KAIST

GLIA LABORATORY

Allen, N. J., & Barres, B. A. (2009). Nature, 457(7230), 675. — Allen, N. J., & Barres, B. A. (2009). *Nature*, *457*(7230), 675.

How is the brain built? How does the brain maintain its function? What initiates various brain disorders?

The central nervous system was once thought to be an immune-privileged area. However, it has become increasingly evident that neurons and glial cells adopt molecular mechanisms of innate immunity in regulating each other’s function.
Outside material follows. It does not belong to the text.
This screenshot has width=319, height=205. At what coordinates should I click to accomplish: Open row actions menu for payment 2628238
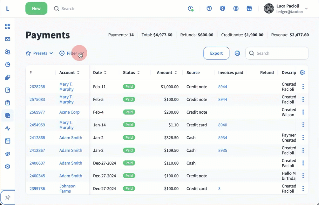click(303, 87)
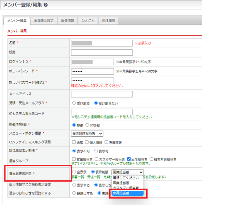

In addition, CNS cells and vasculature communicate with various immune cells at the CNS borders, including the meninges, choroid plexus, lymphatic drainage system, and perivascular spaces, regulating the brain’s formation, maintenance, and pathophysiology.

Our laboratory has established that astrocytes and microglia control neural circuit refinement and homeostasis by selectively eliminating unnecessary synapses via phagocytosis. These phagocytic roles of glial cells turn out to be critical not only for regulating synapse number and neural circuits but also for reducing potential CNS-enriched antigens, such as synapse and myelin debris, Aβ, and tau. However, much remains unknown about how CNS cells communicate with peripheral immune responses through vasculature at the brain borders, mediating the intricate control of functionality of glial, vascular, and immune cells in both healthy and diseased brains.

Thus, our laboratory aims to uncover novel mechanisms and explore the implications of brain immunity in regulating CNS functions and the pathophysiology of various brain disorders. To achieve this vision, we propose to investigate the following key projects:

Discover novel roles of glial phagocytosis in brain homeostasis.
Identify key regulators and their roles in CNS innate and adaptive immunity.
Investigate interactions between vasculature and CNS innate immunity in controlling adaptive immune responses at the brain borders.
Develop new immunotherapies for various brain disorders.

By investigating these projects, our research will significantly enhance the current understanding of the core mechanisms of autoimmune disorders, neuroinflammatory diseases, and neurodegenerative diseases, providing novel therapeutic strategies for treating these devastating disorders.